Reproduce the entries word for word, from the first line through the line containing "pyautogui.click(x=252, y=216)", including both of those lines.
○ ○ ○
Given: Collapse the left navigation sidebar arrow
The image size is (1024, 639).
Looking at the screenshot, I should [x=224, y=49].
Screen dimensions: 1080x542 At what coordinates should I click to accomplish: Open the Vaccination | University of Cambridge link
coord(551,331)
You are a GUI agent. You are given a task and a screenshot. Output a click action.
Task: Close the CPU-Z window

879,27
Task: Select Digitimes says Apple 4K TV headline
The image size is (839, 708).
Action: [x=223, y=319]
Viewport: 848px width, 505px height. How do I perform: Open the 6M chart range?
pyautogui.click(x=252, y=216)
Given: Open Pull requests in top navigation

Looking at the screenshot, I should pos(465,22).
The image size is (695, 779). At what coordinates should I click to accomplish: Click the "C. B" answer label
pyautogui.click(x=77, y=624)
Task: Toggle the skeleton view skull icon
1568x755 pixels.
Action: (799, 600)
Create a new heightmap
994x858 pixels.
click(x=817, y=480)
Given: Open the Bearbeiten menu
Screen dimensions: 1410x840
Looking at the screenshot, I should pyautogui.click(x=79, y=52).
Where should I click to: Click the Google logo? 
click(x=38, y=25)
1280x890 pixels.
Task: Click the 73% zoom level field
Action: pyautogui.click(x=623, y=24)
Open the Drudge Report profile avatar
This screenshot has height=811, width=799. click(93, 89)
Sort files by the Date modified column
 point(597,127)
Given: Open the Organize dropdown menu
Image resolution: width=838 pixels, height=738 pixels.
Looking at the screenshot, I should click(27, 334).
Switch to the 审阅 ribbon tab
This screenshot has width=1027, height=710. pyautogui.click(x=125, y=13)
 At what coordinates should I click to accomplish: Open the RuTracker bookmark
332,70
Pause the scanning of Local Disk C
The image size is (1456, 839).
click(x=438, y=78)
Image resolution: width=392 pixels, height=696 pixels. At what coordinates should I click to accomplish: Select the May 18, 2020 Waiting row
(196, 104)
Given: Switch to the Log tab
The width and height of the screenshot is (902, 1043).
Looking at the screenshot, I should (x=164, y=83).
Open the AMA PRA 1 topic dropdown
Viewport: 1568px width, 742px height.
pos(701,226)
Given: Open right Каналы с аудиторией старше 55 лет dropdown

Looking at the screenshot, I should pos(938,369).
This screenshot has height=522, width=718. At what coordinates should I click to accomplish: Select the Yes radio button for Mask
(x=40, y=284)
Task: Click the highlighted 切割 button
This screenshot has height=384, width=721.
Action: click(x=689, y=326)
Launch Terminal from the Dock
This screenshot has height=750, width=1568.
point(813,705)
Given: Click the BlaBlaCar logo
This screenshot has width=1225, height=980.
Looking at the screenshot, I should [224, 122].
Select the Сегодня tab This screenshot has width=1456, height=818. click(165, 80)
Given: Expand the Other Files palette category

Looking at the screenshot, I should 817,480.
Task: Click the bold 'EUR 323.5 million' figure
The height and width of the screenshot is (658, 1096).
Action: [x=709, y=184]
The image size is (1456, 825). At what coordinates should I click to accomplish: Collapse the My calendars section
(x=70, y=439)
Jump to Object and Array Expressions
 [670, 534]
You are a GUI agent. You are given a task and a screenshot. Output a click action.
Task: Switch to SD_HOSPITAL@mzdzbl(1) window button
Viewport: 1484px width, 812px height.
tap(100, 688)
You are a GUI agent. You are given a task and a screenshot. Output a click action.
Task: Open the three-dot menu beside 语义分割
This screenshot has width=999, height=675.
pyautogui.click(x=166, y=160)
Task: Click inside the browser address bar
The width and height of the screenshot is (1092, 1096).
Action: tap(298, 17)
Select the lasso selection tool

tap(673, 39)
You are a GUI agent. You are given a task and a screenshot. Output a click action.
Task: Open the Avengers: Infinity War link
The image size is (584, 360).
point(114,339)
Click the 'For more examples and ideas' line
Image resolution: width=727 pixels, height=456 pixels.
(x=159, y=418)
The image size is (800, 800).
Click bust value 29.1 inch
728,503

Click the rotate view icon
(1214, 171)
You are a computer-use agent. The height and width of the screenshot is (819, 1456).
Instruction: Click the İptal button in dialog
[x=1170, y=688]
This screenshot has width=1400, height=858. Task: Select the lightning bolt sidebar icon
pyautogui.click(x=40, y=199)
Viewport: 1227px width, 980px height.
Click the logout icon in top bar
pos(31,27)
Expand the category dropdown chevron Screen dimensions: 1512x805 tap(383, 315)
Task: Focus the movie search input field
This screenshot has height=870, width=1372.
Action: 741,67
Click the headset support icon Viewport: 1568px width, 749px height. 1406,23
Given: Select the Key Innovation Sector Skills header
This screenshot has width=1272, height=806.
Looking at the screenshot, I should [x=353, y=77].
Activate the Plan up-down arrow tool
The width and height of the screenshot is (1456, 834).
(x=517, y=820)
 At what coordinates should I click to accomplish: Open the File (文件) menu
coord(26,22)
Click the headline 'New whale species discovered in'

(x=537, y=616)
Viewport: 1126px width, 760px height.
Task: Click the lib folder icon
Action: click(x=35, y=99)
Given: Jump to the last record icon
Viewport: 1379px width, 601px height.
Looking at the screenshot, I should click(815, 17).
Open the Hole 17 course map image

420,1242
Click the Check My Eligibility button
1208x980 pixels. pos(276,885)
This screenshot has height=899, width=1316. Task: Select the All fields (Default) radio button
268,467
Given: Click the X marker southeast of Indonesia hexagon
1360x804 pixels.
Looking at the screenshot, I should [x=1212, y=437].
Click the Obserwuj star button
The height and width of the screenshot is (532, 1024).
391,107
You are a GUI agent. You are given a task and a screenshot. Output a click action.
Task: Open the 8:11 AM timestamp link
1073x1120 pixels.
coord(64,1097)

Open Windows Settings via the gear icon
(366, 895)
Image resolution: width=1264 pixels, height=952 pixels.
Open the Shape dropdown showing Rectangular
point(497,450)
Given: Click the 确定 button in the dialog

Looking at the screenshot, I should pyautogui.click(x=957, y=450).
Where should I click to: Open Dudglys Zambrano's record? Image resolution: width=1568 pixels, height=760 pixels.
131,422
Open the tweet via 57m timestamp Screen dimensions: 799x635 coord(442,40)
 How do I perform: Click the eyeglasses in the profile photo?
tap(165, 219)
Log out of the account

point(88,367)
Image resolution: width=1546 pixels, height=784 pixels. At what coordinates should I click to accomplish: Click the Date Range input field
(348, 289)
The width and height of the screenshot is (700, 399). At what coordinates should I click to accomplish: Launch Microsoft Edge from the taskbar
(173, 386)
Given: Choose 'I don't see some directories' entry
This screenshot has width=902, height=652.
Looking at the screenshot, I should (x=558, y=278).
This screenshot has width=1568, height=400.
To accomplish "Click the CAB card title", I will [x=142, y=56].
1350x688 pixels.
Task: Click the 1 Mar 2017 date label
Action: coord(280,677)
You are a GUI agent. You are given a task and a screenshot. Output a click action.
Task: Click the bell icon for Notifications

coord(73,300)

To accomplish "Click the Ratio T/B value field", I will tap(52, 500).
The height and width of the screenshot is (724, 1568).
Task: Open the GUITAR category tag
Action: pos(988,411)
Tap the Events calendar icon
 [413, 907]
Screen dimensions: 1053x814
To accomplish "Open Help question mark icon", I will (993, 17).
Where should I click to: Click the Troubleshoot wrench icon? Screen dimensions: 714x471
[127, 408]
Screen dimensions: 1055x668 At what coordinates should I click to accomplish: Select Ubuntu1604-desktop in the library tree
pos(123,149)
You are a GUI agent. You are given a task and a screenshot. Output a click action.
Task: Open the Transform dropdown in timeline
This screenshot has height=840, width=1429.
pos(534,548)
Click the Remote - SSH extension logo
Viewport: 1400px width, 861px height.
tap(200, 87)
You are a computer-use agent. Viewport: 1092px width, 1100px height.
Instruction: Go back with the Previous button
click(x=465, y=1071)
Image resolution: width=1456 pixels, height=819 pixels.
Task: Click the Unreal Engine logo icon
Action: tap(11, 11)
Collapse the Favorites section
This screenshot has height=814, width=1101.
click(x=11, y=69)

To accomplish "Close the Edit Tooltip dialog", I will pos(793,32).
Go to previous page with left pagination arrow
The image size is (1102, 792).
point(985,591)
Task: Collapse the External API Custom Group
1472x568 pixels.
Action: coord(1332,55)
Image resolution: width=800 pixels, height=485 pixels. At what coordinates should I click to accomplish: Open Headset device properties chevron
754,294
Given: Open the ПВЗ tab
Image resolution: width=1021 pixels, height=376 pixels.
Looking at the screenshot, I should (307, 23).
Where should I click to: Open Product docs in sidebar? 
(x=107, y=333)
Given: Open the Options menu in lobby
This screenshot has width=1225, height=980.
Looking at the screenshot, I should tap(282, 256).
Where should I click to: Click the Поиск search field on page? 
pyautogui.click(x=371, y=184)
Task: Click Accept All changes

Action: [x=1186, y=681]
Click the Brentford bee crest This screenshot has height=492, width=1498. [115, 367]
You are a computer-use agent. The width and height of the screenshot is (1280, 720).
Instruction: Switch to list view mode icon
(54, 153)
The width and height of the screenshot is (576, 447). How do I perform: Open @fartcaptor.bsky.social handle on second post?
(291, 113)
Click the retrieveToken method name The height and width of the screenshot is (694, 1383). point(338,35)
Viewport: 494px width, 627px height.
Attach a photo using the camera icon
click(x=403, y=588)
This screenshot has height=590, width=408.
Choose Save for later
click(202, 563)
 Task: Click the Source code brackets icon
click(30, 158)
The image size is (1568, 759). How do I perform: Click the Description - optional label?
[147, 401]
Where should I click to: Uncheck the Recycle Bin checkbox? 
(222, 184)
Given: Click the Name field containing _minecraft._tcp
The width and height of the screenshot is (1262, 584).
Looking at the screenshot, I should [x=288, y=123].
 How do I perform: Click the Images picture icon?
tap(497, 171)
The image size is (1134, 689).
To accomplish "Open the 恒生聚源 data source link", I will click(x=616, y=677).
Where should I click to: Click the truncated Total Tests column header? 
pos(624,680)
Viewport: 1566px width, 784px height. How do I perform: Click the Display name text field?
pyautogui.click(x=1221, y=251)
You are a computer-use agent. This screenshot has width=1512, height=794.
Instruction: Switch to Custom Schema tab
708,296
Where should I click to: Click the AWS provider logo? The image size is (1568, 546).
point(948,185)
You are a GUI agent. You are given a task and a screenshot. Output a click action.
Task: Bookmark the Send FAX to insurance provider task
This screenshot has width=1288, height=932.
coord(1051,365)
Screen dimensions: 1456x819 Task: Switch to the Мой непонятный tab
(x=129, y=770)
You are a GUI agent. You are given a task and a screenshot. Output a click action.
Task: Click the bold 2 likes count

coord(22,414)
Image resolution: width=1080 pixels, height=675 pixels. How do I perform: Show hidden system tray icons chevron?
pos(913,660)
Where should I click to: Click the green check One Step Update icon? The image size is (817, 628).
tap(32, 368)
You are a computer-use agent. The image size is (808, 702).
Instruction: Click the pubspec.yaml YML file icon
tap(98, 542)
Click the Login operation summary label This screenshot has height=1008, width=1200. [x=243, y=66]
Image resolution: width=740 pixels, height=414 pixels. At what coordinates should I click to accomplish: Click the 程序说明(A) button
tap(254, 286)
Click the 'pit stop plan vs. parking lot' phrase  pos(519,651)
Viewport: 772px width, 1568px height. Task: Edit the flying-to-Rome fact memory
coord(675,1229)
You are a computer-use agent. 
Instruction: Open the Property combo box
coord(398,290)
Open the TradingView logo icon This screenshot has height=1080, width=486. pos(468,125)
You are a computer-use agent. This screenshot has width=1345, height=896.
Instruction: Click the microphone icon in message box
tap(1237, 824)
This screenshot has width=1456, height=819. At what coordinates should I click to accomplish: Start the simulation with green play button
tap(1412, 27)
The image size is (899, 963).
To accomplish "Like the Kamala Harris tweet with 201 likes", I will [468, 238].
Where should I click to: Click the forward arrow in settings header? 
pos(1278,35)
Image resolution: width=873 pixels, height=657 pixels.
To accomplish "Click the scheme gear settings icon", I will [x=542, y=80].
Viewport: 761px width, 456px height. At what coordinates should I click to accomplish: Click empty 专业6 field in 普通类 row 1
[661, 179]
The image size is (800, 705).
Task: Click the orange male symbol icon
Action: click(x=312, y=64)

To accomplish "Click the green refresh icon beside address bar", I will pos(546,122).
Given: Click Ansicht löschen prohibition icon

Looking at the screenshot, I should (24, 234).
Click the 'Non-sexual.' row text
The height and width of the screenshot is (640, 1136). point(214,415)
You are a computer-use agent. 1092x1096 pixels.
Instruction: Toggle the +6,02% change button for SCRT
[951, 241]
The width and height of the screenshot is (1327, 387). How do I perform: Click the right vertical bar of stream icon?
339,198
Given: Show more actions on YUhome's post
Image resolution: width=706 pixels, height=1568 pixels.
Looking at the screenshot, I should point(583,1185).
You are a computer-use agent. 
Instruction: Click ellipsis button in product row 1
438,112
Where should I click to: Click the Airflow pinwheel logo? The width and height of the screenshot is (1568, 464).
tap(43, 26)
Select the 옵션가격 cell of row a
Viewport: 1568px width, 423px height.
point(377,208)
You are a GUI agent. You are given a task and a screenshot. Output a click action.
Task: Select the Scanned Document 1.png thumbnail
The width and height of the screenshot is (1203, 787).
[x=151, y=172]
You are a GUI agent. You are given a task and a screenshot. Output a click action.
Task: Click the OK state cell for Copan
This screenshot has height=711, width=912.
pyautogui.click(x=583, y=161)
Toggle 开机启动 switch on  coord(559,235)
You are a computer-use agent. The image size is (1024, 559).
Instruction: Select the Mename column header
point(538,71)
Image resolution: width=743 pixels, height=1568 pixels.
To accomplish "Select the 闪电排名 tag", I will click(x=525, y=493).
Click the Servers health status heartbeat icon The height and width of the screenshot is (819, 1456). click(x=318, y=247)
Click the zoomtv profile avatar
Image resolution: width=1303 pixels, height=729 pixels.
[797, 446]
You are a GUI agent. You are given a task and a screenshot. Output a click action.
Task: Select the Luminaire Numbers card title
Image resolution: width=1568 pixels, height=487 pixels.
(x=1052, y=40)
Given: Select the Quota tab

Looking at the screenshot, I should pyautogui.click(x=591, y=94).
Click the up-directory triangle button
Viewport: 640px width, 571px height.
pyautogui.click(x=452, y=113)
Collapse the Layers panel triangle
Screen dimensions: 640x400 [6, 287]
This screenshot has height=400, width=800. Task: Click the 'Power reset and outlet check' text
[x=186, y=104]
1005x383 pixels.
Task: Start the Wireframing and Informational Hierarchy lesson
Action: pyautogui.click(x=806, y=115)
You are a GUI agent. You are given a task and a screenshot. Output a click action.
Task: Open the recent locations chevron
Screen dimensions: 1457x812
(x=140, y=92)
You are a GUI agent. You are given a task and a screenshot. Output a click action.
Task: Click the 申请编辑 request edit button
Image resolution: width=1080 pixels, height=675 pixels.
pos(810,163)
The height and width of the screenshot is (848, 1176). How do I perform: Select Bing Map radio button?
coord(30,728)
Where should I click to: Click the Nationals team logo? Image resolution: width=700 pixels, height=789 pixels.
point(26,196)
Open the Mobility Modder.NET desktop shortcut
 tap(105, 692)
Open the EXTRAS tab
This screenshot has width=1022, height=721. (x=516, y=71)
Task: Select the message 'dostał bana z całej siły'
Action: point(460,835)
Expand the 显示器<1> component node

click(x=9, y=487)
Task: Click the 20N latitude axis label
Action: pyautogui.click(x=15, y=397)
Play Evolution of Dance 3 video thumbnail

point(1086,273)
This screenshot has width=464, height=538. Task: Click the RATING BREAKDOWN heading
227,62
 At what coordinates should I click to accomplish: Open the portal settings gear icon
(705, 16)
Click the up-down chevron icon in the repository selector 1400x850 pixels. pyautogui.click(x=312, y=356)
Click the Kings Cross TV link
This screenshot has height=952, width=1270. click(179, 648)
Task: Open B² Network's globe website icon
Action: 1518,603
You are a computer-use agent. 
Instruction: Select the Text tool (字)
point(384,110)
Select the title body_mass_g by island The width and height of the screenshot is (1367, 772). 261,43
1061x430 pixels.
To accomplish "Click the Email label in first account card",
○ ○ ○
> [Written solution]:
Given: Collapse the left navigation sidebar arrow
The image size is (1024, 639).
Looking at the screenshot, I should [x=224, y=49].
Screen dimensions: 1080x542 At what coordinates should I click to accomplish: Open the Vaccination | University of Cambridge link
coord(551,331)
You are a GUI agent. You are given a task and a screenshot. Output a click action.
Task: Close the CPU-Z window

879,27
Task: Select Digitimes says Apple 4K TV headline
The image size is (839, 708).
Action: [x=223, y=319]
Viewport: 848px width, 505px height. How do I perform: Open the 6M chart range?
pyautogui.click(x=252, y=216)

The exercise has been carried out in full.